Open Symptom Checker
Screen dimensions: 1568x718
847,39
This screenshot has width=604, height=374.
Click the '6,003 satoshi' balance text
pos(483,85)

......

Give back the whole listing, word for word.

Open Symptom Checker
Screen dimensions: 1568x718
847,39
This screenshot has width=604, height=374.
Click the '6,003 satoshi' balance text
pos(483,85)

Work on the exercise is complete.